Key Estate Planning Documents You Need
There are four estate planning documents you may need, regardless of your age, health, or wealth:
- Durable power of attorney
- Advanced medical directives
- Letter of instruction
Durable power of attorney
A durable power of attorney (DPOA) can help protect your property in the event you become physically unable or mentally incompetent to handle financial matters. If no one is ready to look after your financial affairs when you can’t, your property may be wasted, abused, or lost.
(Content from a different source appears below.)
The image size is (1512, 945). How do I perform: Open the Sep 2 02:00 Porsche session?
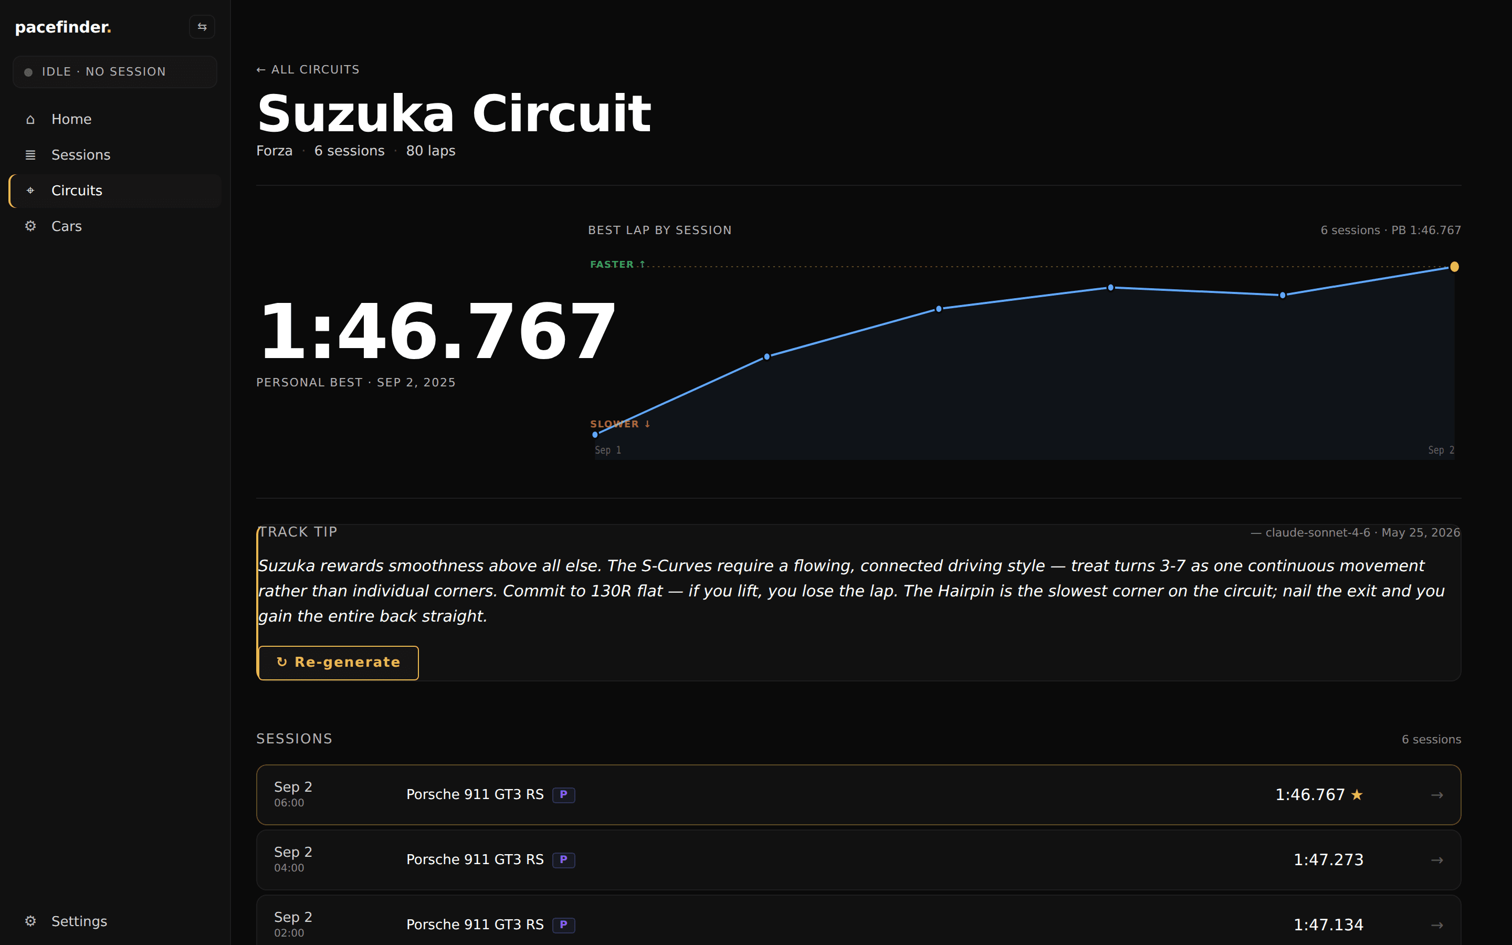(x=858, y=923)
A DPOA allows you to authorize someone else to act on your behalf, so he or she can do things like pay everyday expenses, collect benefits, watch over your investments, and file taxes.
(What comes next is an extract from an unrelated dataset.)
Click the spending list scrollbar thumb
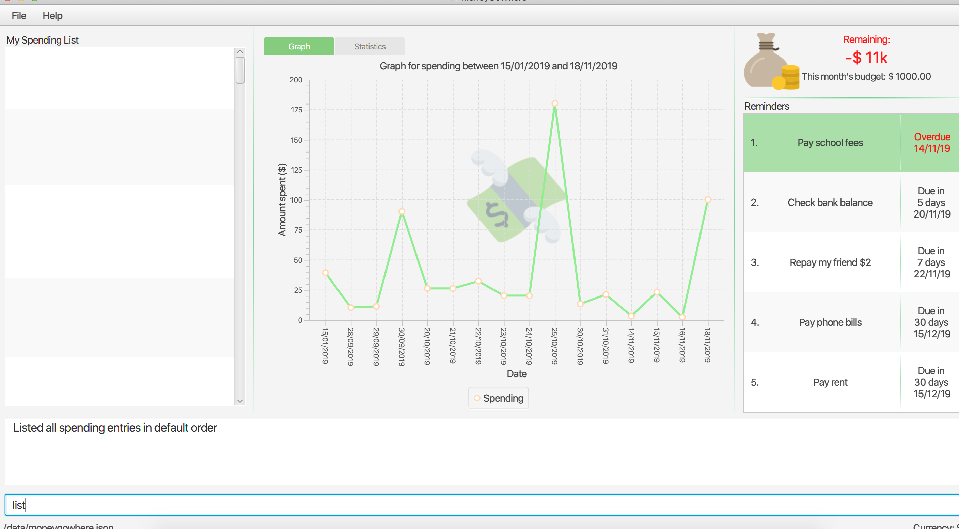 pos(240,70)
Advanced Medical Directives
Advanced medical directives let others know what medical treatment you would want, or allows someone to make medical decisions for you, in the event you can’t express your wishes yourself. If you don’t have an advanced medical directive, medical care providers must prolong your life using artificial means, if necessary. With today’s technology, physicians can sustain you for days and weeks (if not months or even years).
A will is often said to be the cornerstone of any estate plan. The main purpose of a will is to disburse property to heirs after your death. If you don’t leave a will, disbursements will be made according to state law, which might not be what you would want.
There are two other equally important aspects of a will:
- You can name the person (executor) who will manage and settle your estate. If you do not name someone, the court will appoint an administrator, who might not be someone you would choose.
- You can name a legal guardian for minor children or dependents with special needs. If you don’t appoint a guardian, the state will appoint one for you.
Letter of Instruction
A letter of instruction (also called a testamentary letter or side letter) is an informal, non-legal document that generally accompanies your will and is used to express your personal thoughts and directions regarding what is in the will (or about other things, such as your burial wishes or where to locate other documents). This can be the most helpful document you leave for your family members and your executor. Unlike your will, a letter of instruction remains private. Therefore, it is an opportunity to say the things you would rather not make public. A letter of instruction is not a substitute for a will. Any directions you include in the letter are only suggestions and are not binding.
More Advanced Techniques
While every estate should have these basic estate planning documents, increased wealth, and the complexity that comes with it, requires more sophisticated estate planning strategies. These strategies may involve techniques such as: Disclaimer Trusts, Bypass Trusts, Marital Trusts, Charitable Remainder Annuity Trusts (CRAT), Grantor Retained Annuity Trusts (GRAT), Irrevocable Life insurance Trusts (IL IT), Personal Residence Trusts and more. Ownership of a small business also creates complexity that may require Buy/Sell agreements utilizing life insurance to protect the company and the other owners from an untimely death of one of the principals. Always consult with an attorney specializing in estate planning matters.